The city is swamped with tourists, oozing out of temporary accommodation into streets thick with the ebb and flow of crowds. Sun fall brings a wall of people trekking across the bridge, along Belgrade road and up to the entrance gates. A few rows behind me I hear a shard of conversation, a girls lament on how locals get tickets half price. I cringe inside, both from the arrogance of knowledge and the ignorance of circumstance. A Facebook image hovers mind about how it used to be that people from Novi Sad could afford to attend the festival.

One of the hardest things to explain to foreigners is how Serbia is still developing. One one side of the coin there is a Microsoft branch that’s contributed to things they may use everyday like Word, Microsoft Cloud and Windows Phone applications. The young are very educated, they may watch the same TV shows, listen to the same music, perhaps even buy some clothes from the same multinational brands. But looking at the other side of the coin is very different, on this side “According to statistics, about 140,000 live in destitution, and every second citizen under the age of 25 is unemployed” While the majority are some place in the middle the average wage in Serbia is 6 times smaller than the uk. It’s usual to see people trawl bins for plastic bottles and metal cans, horses pull wagons heavily loaded with old cardboard, second hand clothes are bartered for, traded, sold, worn and re-enter the market system again.

For every advocate praising there is another painting a dire scene, both are unhelpful even if true.

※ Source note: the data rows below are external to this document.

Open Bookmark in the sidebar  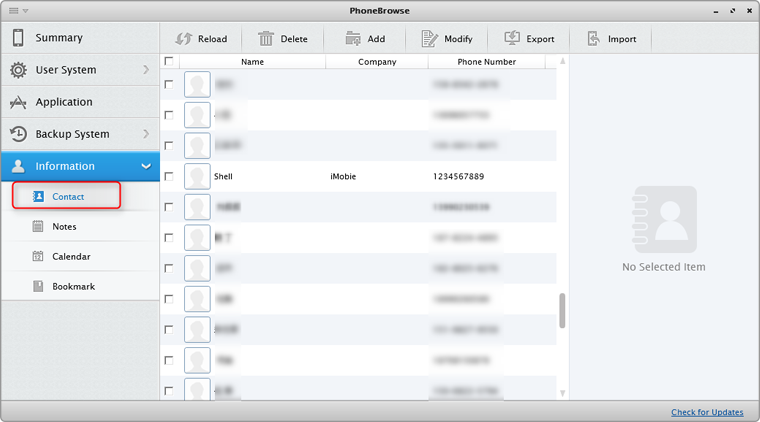(73, 287)
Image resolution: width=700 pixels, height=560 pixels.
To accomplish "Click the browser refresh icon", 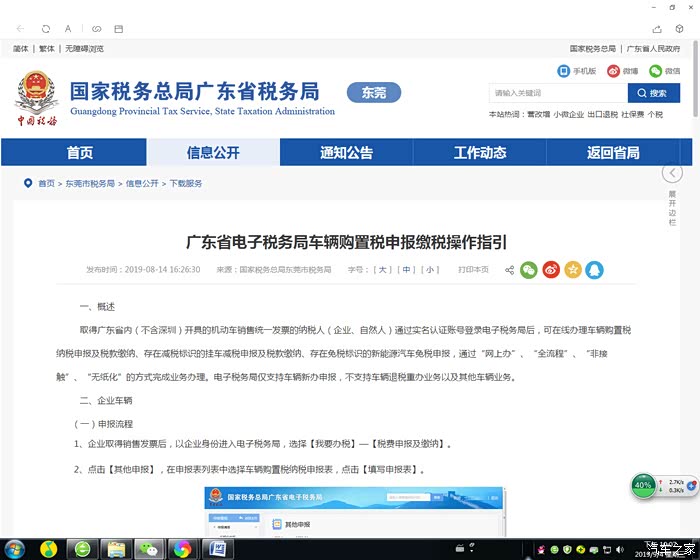I will 45,29.
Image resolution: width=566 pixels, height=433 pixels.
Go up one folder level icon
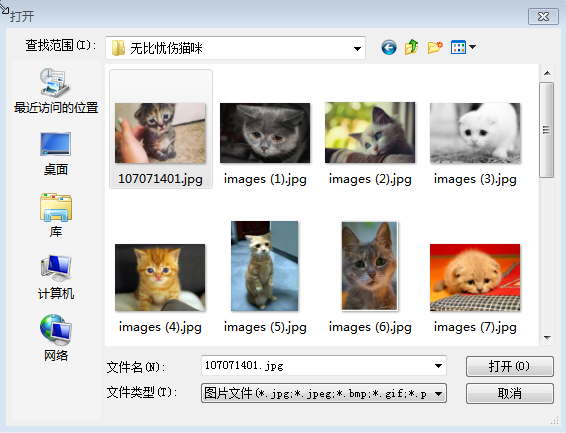[412, 47]
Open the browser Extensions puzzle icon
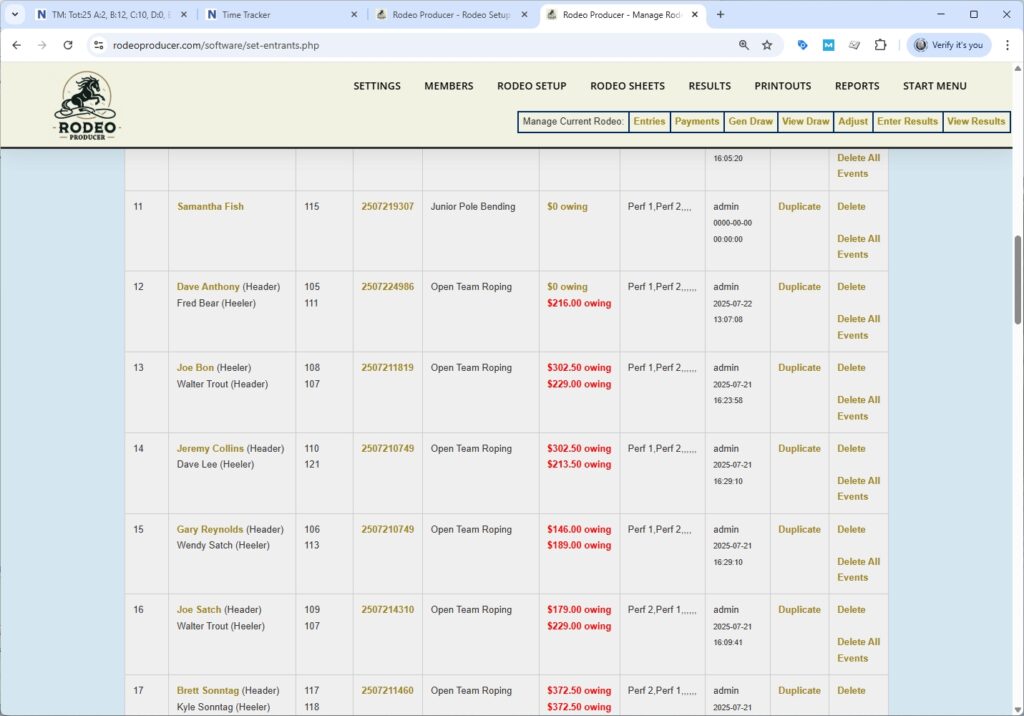 click(x=880, y=45)
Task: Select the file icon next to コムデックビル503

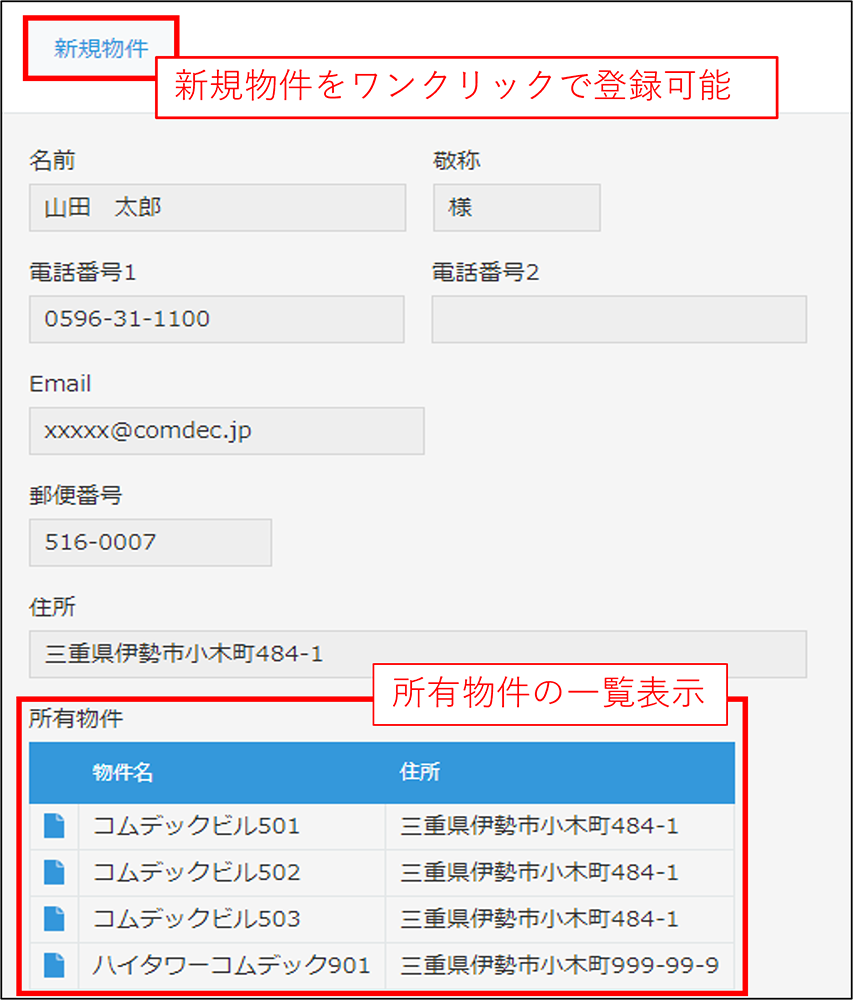Action: [x=52, y=919]
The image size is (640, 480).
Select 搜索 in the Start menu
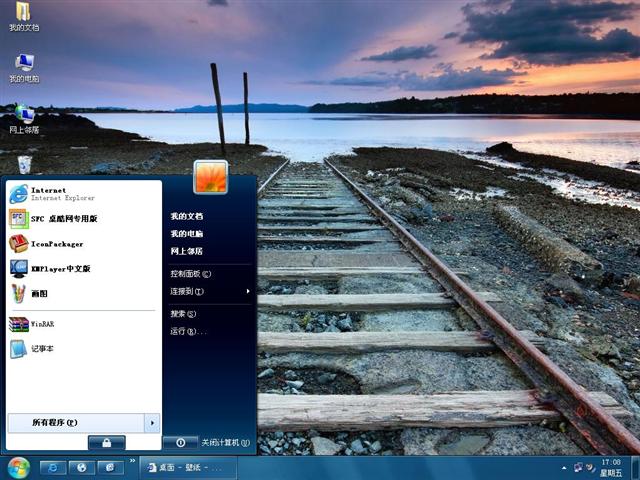(x=183, y=313)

And so back to the festival, to the crowds slowly shoving forward, the blows of whistles through the tunnels, the sequel of a first timer, the blatant advertising, the roar of the stages and the flashing of multiple camera phones. Back to the face of the girl I fleetingly saw, too far away to respond to. What would I have said to her, how could I convey that half the price is still a weeks salary, tell her that the festival is our cities only real cash cow, explain how the festival itself makes it hard for local business to fully profit, how those prepaid cards for double price drinks hurt locals much more than her. How could I convey that the price of tickets is just dust in the wind to the history of the ground she stands on, to the people who pass these cobbles on other weekends. I couldn’t.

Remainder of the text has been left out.